▶ **What you need to do**: Can you give back the lines from the one containing "This screenshot has height=358, width=645." through the end of the lines, switching "Target groups" to "Audience groups", changing nothing else, and leaving the pictures out?

# # # # #

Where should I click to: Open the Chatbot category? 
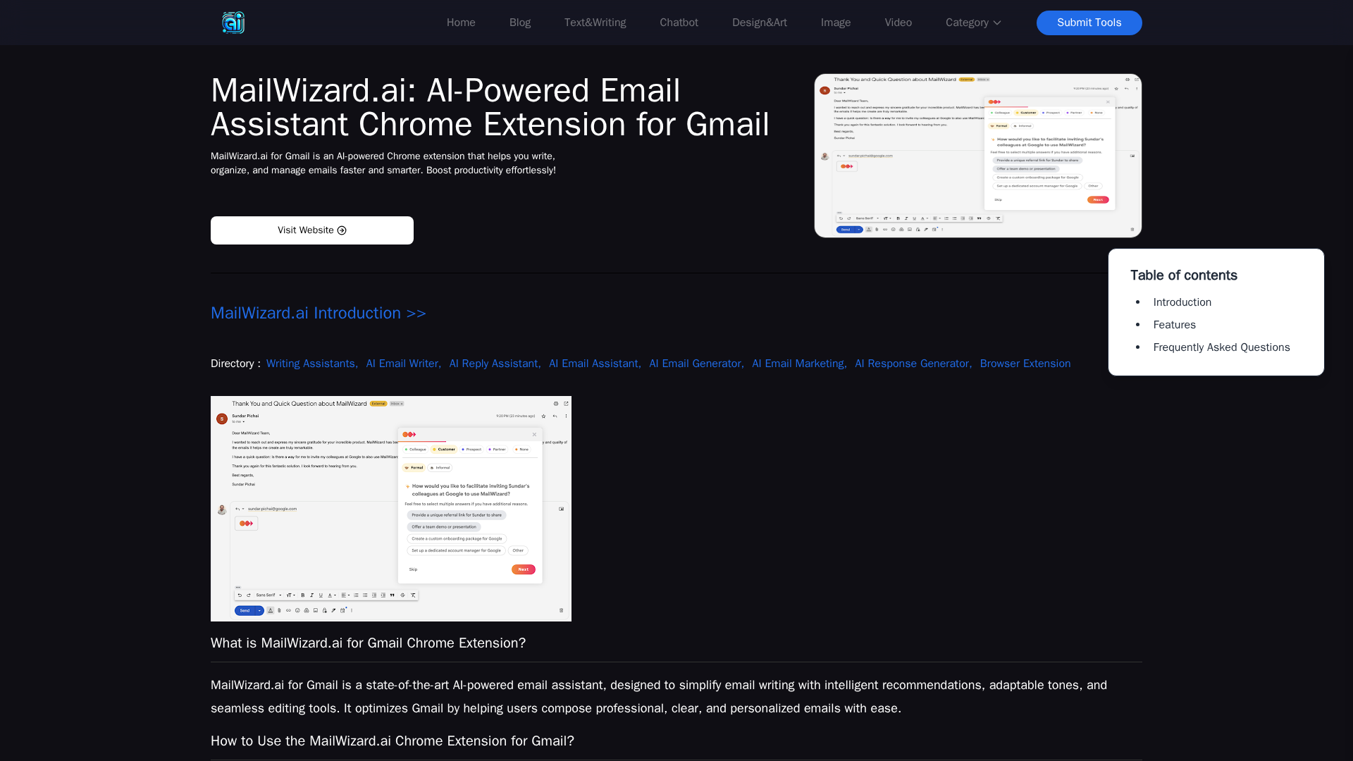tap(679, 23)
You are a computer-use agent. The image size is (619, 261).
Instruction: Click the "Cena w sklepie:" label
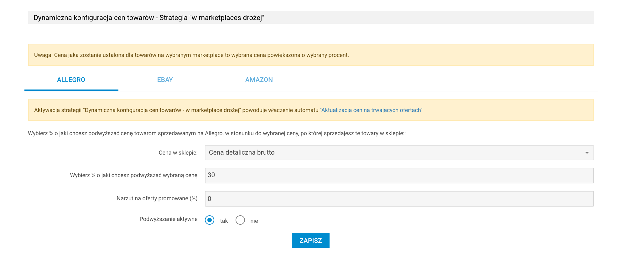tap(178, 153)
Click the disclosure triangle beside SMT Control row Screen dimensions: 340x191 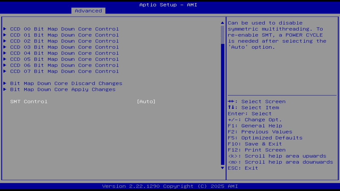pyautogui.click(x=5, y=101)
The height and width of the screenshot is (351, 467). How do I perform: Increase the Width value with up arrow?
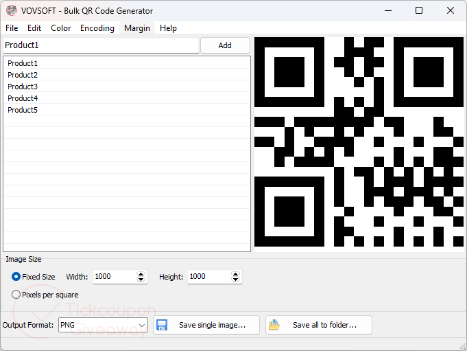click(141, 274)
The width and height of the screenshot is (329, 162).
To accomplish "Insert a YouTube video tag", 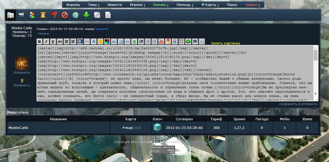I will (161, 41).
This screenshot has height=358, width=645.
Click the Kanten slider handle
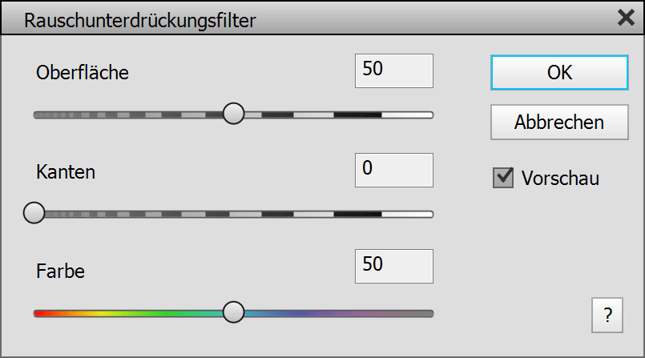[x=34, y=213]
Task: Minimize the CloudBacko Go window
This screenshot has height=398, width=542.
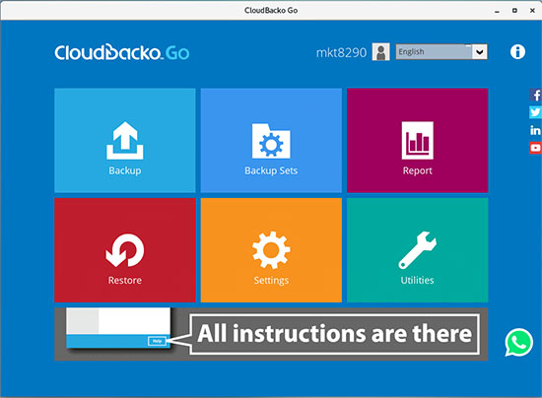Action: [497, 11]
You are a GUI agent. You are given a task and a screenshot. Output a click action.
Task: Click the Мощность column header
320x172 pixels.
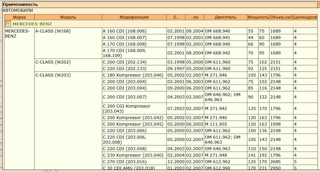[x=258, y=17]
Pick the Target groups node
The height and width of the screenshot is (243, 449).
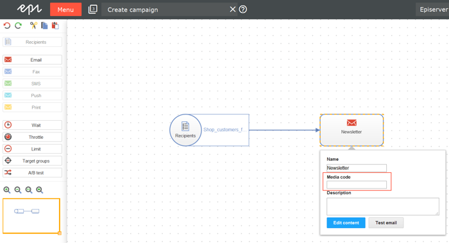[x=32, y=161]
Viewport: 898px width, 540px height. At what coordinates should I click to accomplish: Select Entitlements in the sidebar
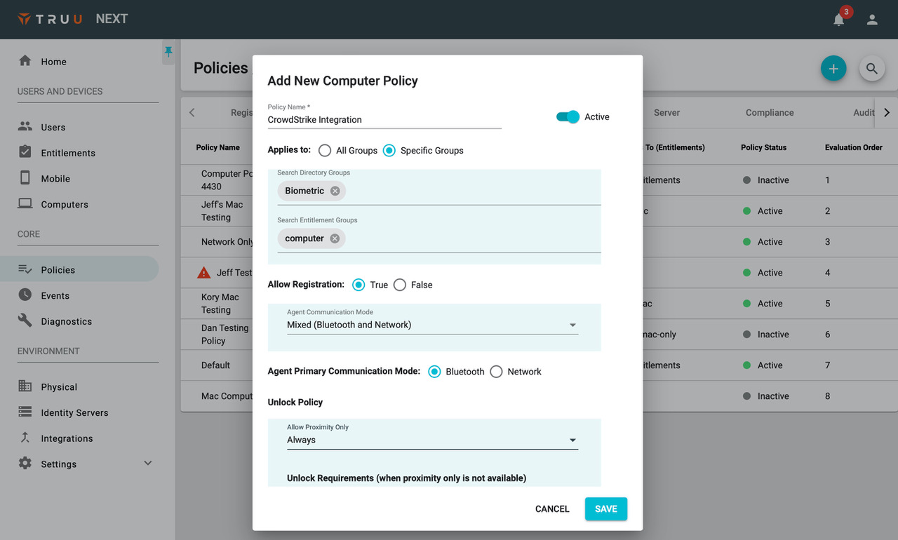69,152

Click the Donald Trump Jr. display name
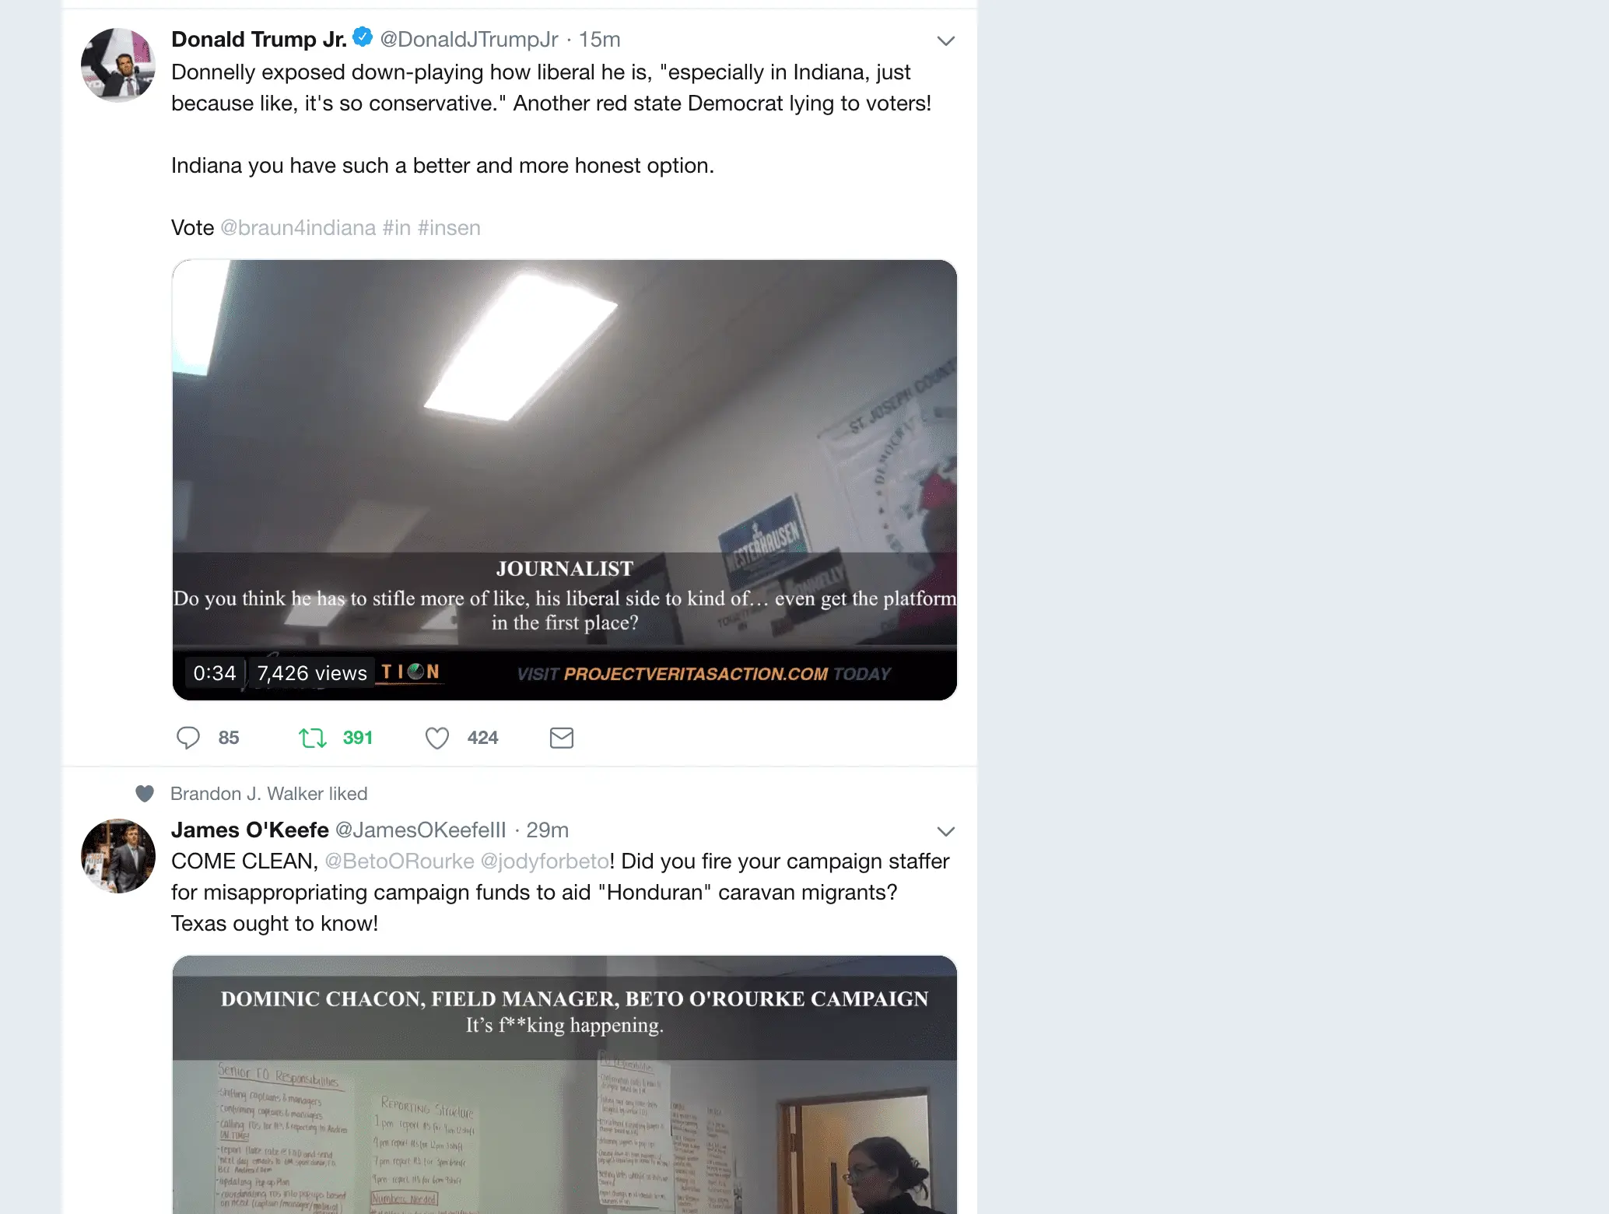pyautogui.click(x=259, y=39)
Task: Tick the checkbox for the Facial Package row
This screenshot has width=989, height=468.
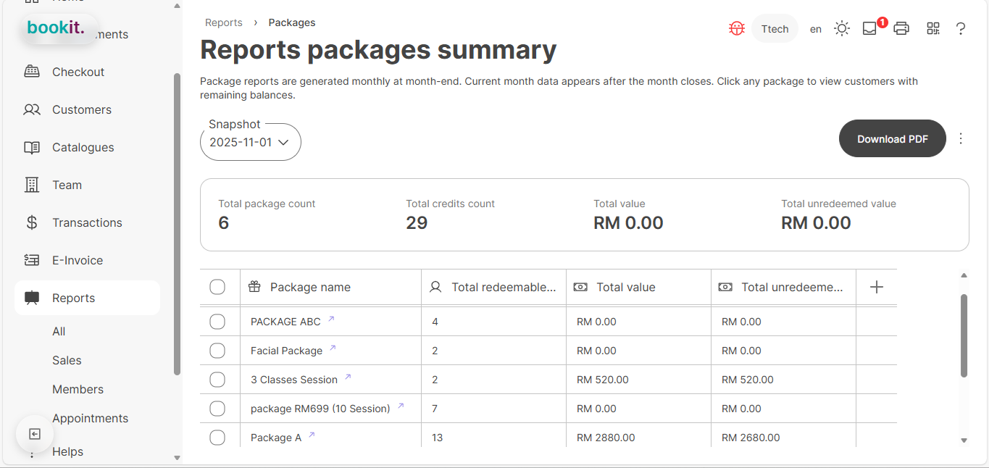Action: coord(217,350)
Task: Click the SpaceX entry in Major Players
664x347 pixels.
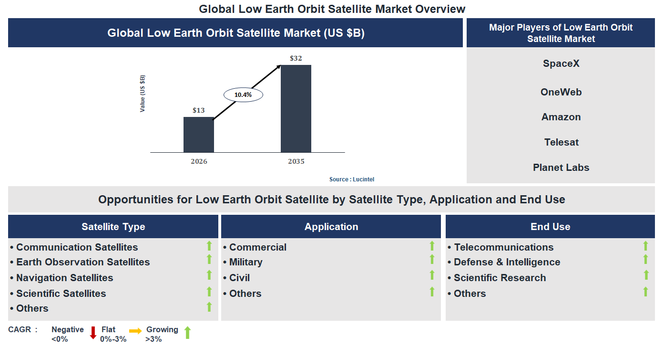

# # # # #

▶ **Output for this exercise**:
This screenshot has height=358, width=645.
Click the Kanten slider handle
[x=34, y=213]
Task: Minimize the CloudBacko Go window
This screenshot has height=398, width=542.
Action: [497, 11]
You are a GUI agent. You are given a task and a screenshot. Output a click action.
Task: Click the Мощность column header
320x172 pixels.
[x=258, y=17]
Pick the Audience groups node
The height and width of the screenshot is (243, 449).
[x=32, y=161]
Viewport: 898px width, 540px height. At what coordinates should I click to accomplish: Select Entitlements in the sidebar
69,152

Click the Donald Trump Jr. display name
pyautogui.click(x=259, y=39)
Task: Tick the checkbox for the Facial Package row
This screenshot has width=989, height=468.
Action: coord(217,350)
Task: Click the SpaceX entry in Major Players
664x347 pixels.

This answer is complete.